Un dia, de golpe, mi abuelo se murió. Mala praxis en el hospital del ingenio. A nosotras nos avisaron en la escuela y nos llevaron a la casa. Ahí tuve uno de mis golpes más fuertes, abrió la puerta mi abuela, llorando. Yo nunca la había visto llorar.

Me asusté mucho. No lo sabía, pero intuía que nuestra vida iba a cambiar mucho de nuevo.

Esa noche mi abuela armó un bolsito de ropa para cada una y nos subió al furgón donde estaba el cajón con mi abuelo. Sólo nos dijo que lo iban a velar y enterrar en Tucumán y que nos íbamos a quedar a dormir en la casa de nuestra abuela y tías abuelas maternas, la casa de nuestras vacaciones de todos los años.

No la volvimos a ver en meses. Nadie nos dijo nada. Solas nos dimos cuenta de que ya no íbamos a volver a Ledesma, que ya no íbamos a volver con nuestra abuela, que ahora vivíamos en Tucumán.

Después del primer impacto, ella iba a veces a visitarnos. Yo no la quería ver casi, me sentía abandonada. Años estuvimos así.
En nuestra adolescencia, cuando empezamos a buscar desesperadamente la historia de nuestrxsviejxs porque ya nadie nos las contaba como nuestra abuela, la fuimos a visitar.

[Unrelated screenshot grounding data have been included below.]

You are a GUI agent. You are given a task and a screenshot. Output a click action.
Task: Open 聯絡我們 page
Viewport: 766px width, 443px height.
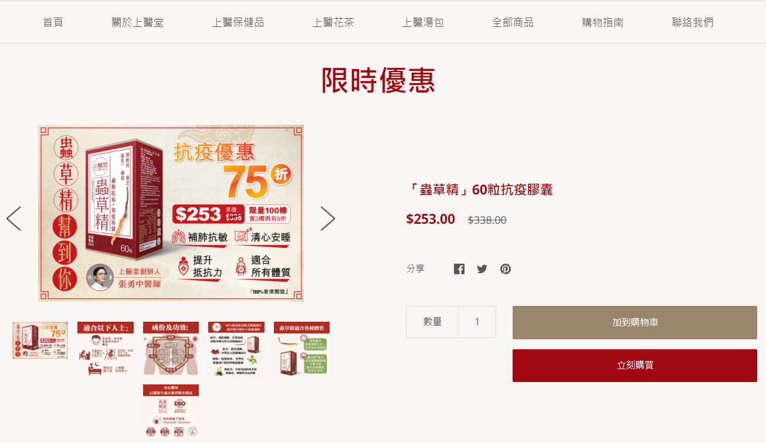coord(693,22)
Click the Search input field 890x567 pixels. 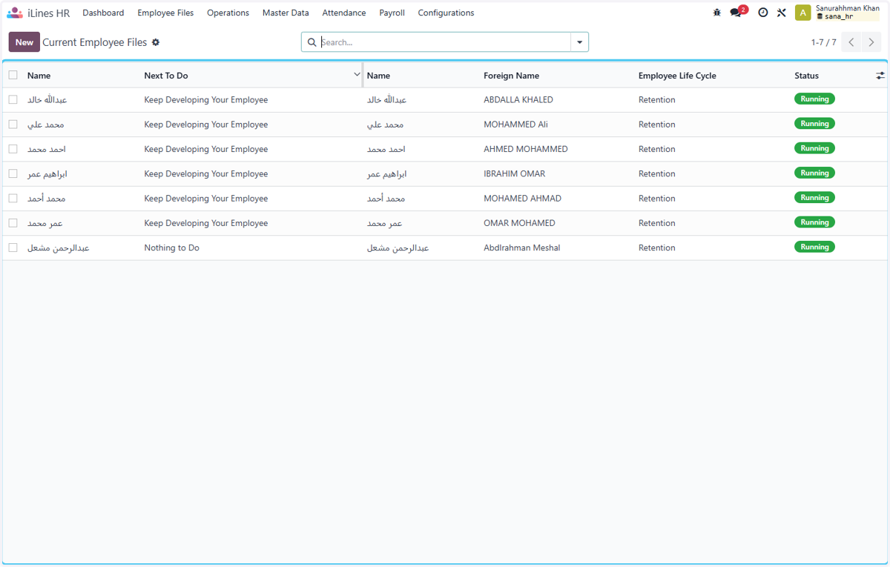coord(444,42)
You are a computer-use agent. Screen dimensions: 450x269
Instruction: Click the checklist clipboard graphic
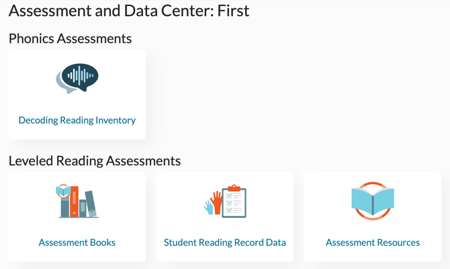[x=234, y=201]
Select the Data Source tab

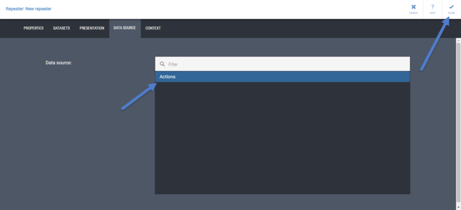pyautogui.click(x=124, y=28)
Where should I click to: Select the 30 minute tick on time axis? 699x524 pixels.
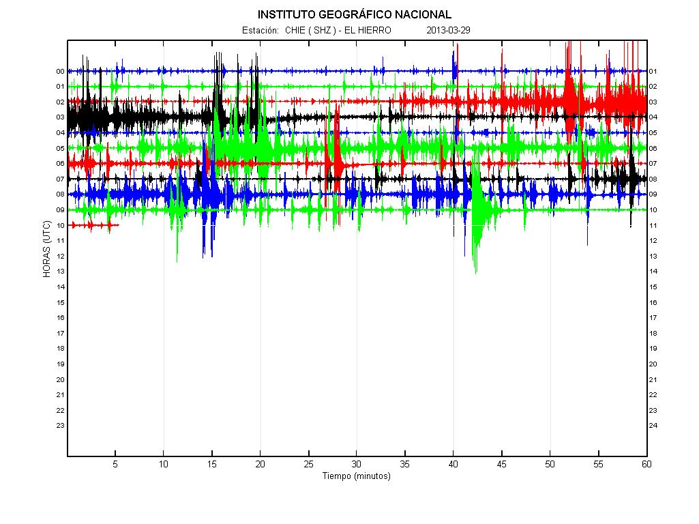click(x=357, y=464)
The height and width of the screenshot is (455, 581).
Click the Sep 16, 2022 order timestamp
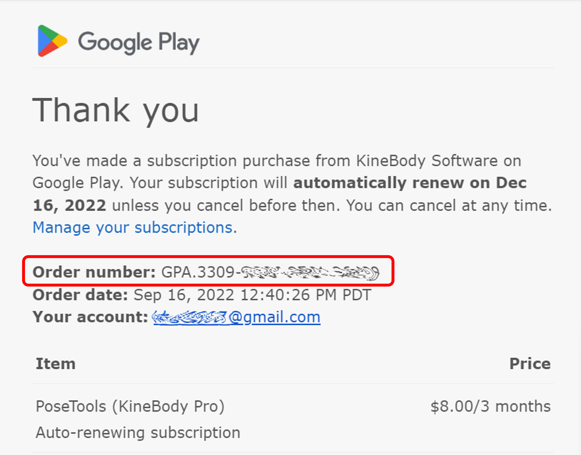coord(252,295)
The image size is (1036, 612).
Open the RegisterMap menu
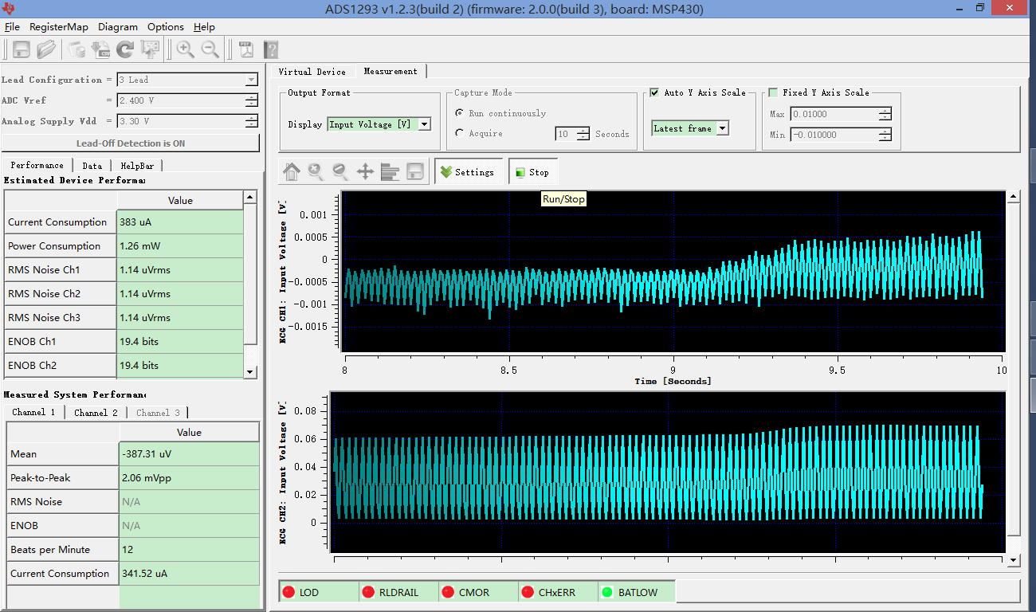click(x=58, y=26)
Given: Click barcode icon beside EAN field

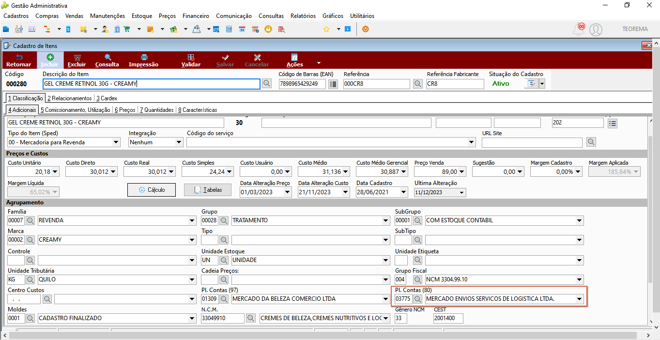Looking at the screenshot, I should [x=333, y=84].
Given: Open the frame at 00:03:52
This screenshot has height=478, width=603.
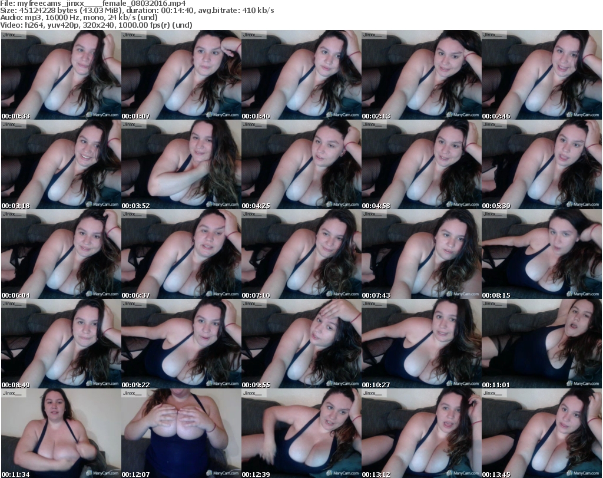Looking at the screenshot, I should 181,164.
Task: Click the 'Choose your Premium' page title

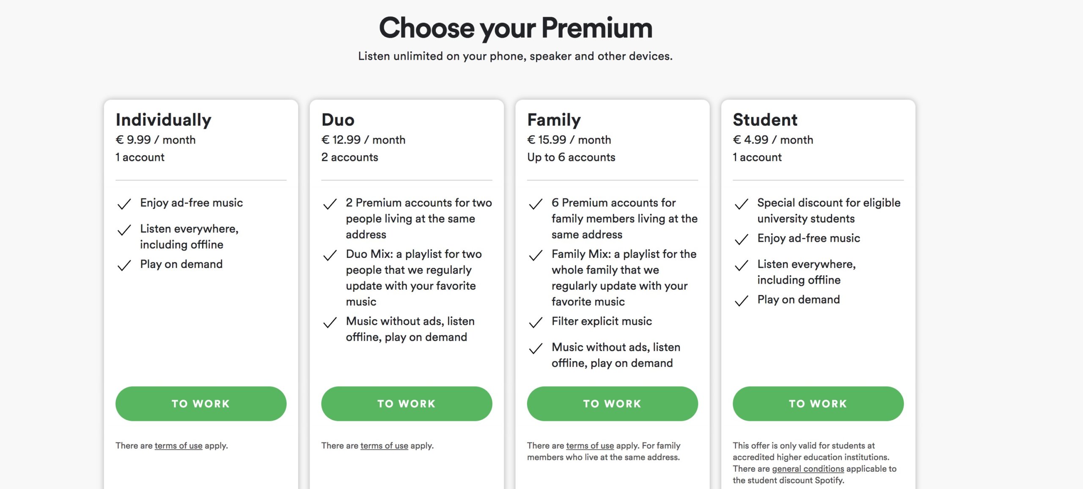Action: tap(516, 28)
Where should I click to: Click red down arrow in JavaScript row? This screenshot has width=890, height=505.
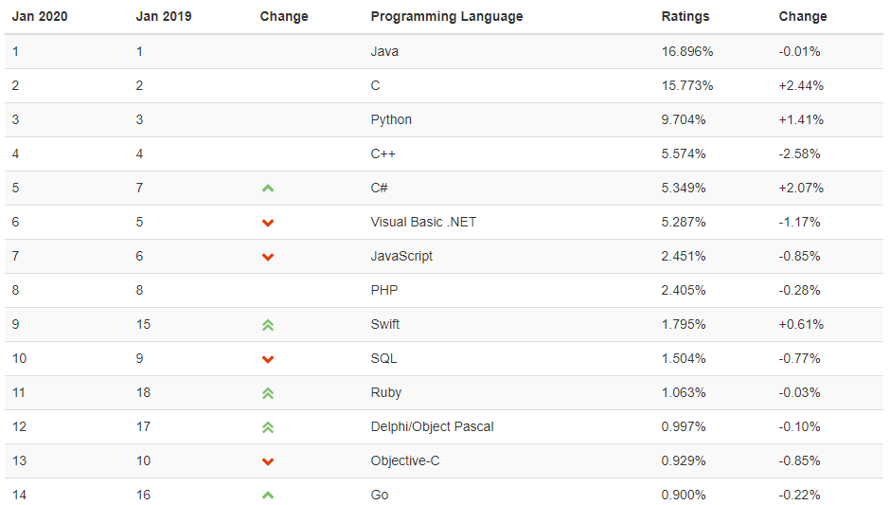click(268, 257)
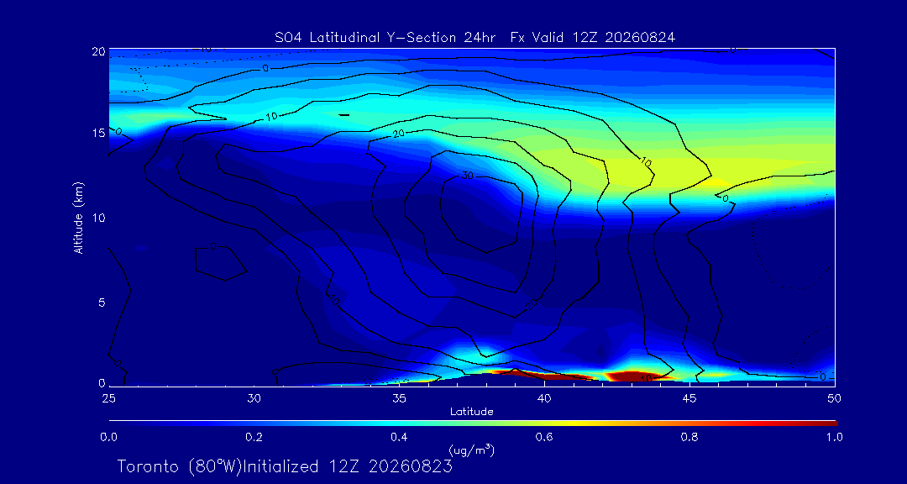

Era obvio que no estaba bien pero éramos muy chicas como para poder entender la depresión. Nos pidió que no volvamos más, que le hacíamos acordar de lo que no quería recordar y que no quería que nos viera así.

Ese dolor fue enorme e incomprensible pero, cuando empezamos a militar en HIJOS, nos dimos cuenta de que mi abuela recordó siempre y mucho, que gracias a eso nosotras teníamos la base dónde pararnos para ser nosotras mismas y que podíamos empezar a entenderla. 

6.
Cuando mi hijo tenía unos 3 o 4 años Lucía me contó que la había encontrado en el banco a la abuela Gringa. Que estaba diferente, que nos quería ver. Me resistí todo lo que pude, sentía todavía mucho dolor. Por suerte mi hermana, mucho más generosa, me convenció. 
Y qué suerte, porque recuperamos a la que fue nuestra mamá y mi hijo ganó una abuela, esa abuela que ella podría haber sido con nosotras pero no le dejaron chance. A 13 años de su muerte, Simón todavía se acuerda de su abuela Gringa malcriadora y amorosa, de esa relación tan bonita que tuvieron.

Y nosotras logramos entenderla al fin y amarla más y mejor. La vida le dio al fin aunque sea un rato, otra vez una familia. 

7. 
En sus últimos momentos de vida, mientras la acompañaba y observaba, la vi sonreír y estirar los brazos como para abrazar a alguien. Juro que esa vez no tenía esa tristeza eterna en los ojitos color miel. Sonreía porque volvía directo al amor. 

María Coronel

Coordinadora del Espacio para la Memoria La Escuelita de Famaillá. Secretaria de Organización de CTA de los Trabajadores de Tucumán.